O FICA é um desses eventos que não se resumiram a uma semana no ano. Ele fundou uma tradição de produção audiovisual na cidade. O Instituto Federal de Goiás (IFG) criou ali um bacharelado em Cinema e Audiovisual e um curso técnico integrado em Produção de Áudio e Vídeo. Já a tradição literária da cidade, onde nasceram nomes como Cora Coralina e Hugo de Carvalho Ramos, incentivou a criação de um curso de Letras pela UEG. Também há disponíveis cursos de História na UEG e de Arquitetura e Urbanismo na UFG. São as vocações de uma cidade que une diversas áreas para se mostrar ao mundo.
O saldo de 20 anos
Festivais – Goiás ganhou vários eventos, com especial atenção para o FICA, que andou tendo problemas nas últimas edições, mas que tem a promessa de ser retomado com mais força daqui para frente.

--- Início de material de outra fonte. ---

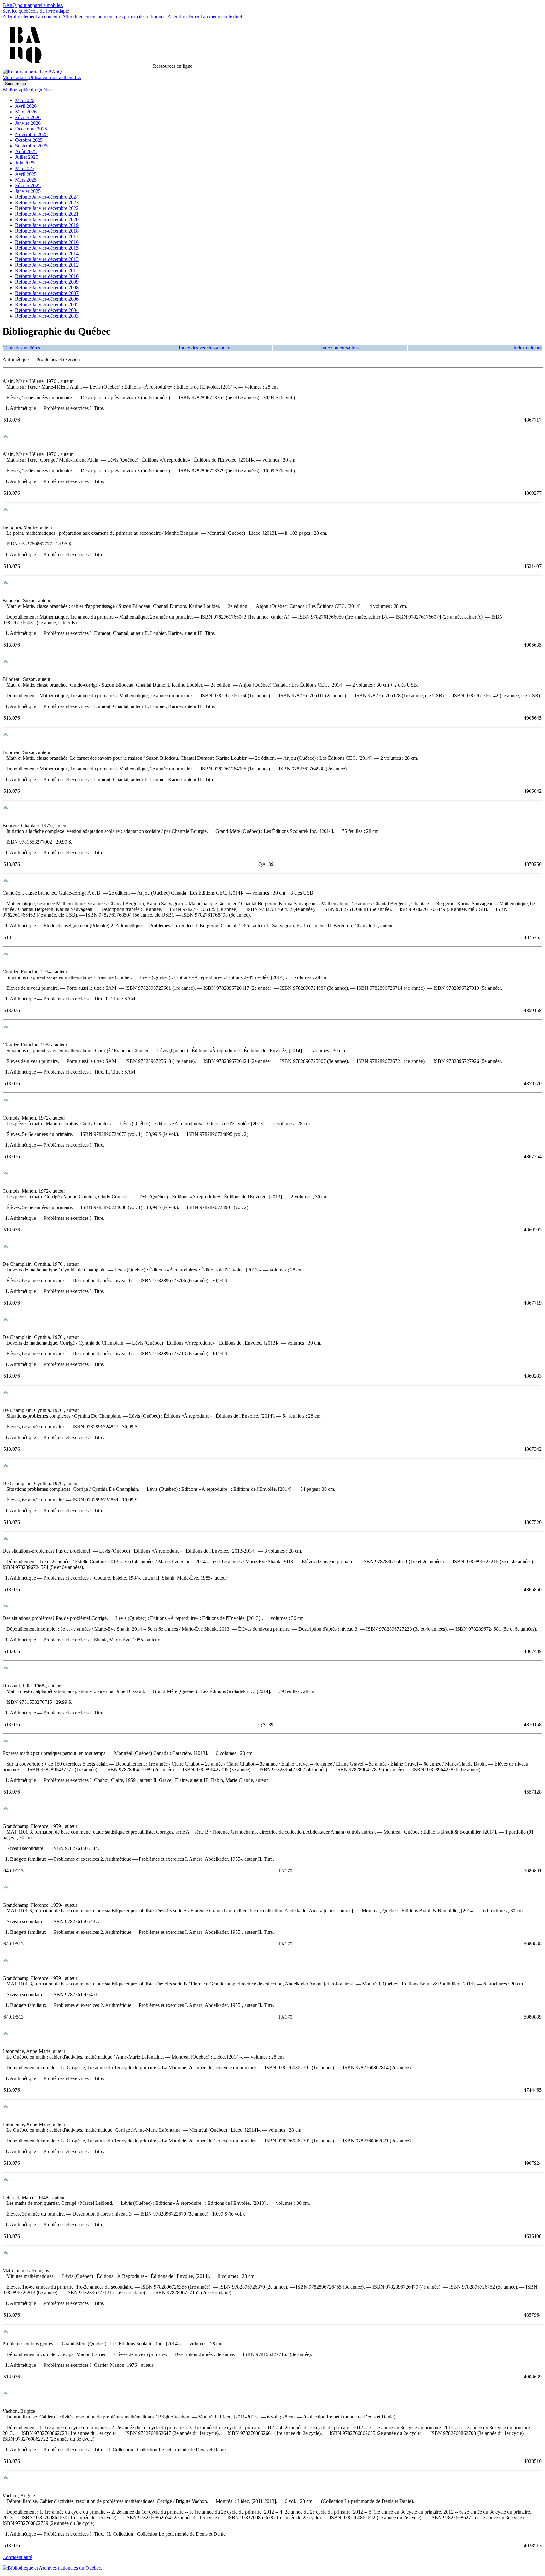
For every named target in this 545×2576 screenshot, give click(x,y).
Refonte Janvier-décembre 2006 (47, 299)
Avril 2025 (26, 174)
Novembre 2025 (31, 134)
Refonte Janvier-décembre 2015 (47, 248)
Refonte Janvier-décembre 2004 (47, 310)
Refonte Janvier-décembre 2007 (47, 293)
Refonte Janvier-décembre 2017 (47, 236)
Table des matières (21, 347)
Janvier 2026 (28, 123)
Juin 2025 (25, 162)
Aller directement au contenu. (32, 16)
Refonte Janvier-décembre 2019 (47, 225)
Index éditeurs (527, 347)
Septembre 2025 (31, 145)
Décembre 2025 (31, 128)
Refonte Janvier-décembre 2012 (47, 265)
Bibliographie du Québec (28, 89)
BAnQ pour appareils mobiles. (33, 5)
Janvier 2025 (28, 191)
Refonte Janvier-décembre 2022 (47, 208)
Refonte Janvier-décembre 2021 (47, 213)
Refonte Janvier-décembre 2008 (47, 287)
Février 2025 (28, 185)
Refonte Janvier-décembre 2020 (47, 219)
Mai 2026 (24, 100)
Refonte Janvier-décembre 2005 (47, 304)
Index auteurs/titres (340, 347)
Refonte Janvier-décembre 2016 (47, 242)
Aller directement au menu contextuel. (205, 16)
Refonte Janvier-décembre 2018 (47, 230)
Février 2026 (28, 117)
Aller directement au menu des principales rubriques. (114, 16)
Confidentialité (17, 2557)
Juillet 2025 (26, 157)
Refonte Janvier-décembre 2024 (47, 196)
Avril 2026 (26, 106)
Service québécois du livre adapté (36, 11)
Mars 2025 (26, 179)
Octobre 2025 (29, 140)
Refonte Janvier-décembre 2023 (47, 202)
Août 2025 (26, 151)
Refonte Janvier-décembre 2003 (47, 316)
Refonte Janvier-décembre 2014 (47, 253)
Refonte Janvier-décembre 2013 (47, 259)
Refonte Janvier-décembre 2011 (46, 270)
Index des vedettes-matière (205, 347)
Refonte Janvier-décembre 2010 (47, 276)
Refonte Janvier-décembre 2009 (47, 282)
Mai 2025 (24, 168)
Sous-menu (15, 83)
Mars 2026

Festivais literários e gastronômicos também integram o calendário.
Universidades – Campi de três instituições de ensino superior (UFG, UEG e IF Goiás) deram mais oportunidades para os jovens estudarem na própria cidade, com cursos em várias áreas, de Gestão do Patrimônio ao Direito, de Ciências Agrárias à Filosofia.
Reformas e preservação – Depois das obras físicas feitas para a obtenção do título de Patrimônio da Humanidade, houve a enchente de 2001 e a recuperação da cidade. Prédios têm sido restaurados nas duas últimas décadas, com inaugurações pontuais nesse período.
Visibilidade – Celebrações, como a Procissão do Fogaréu, ganharam fama nacional neste período, atraindo muitos turistas, assim como os versos de Cora Coralina. Goiás deixou de ser um pólo apenas regional de turismo, ganhando mais estrutura e visitantes.
Melhor acesso – A duplicação da GO-070, que liga Goiânia à cidade de Goiás, facilitou o acesso à antiga capital. A criação do Caminho de Cora, passando pelos antigos arraiais de Ouro Fino e Ferreiro, deram outro acesso à cidade, com uma opção mais aventureira.
Cidade em festa
Alguns eventos marcarão os 20 anos da concessão do título de Patrimônio da Humanidade à cidade de Goiás. Confira:
Igreja do Rosário (Dia 14, a partir das 11h) – Apresentação de seresteiros, ternos de congo, corais, declamação de poesias e exposição de obras de arte de Amaury Menezes e Élder Rocha Lima. Lançamento de selo comemorativo e entrega de comendas e diplomas a entidades e personalidades.
Museu Conde dos Arcos (Dia 15, a partir das 9h) – Abertura da exposição Patrimônio e O Tempo: Outras Narrativas, com fotografias históricas, produções técnicas e depoimentos.
Escritório do Iphan em Goiás, em frente à Igreja São Francisco (Dia 15, às 19h) – Cantata de Natal, com Coral da Secretaria Estadual de Educação.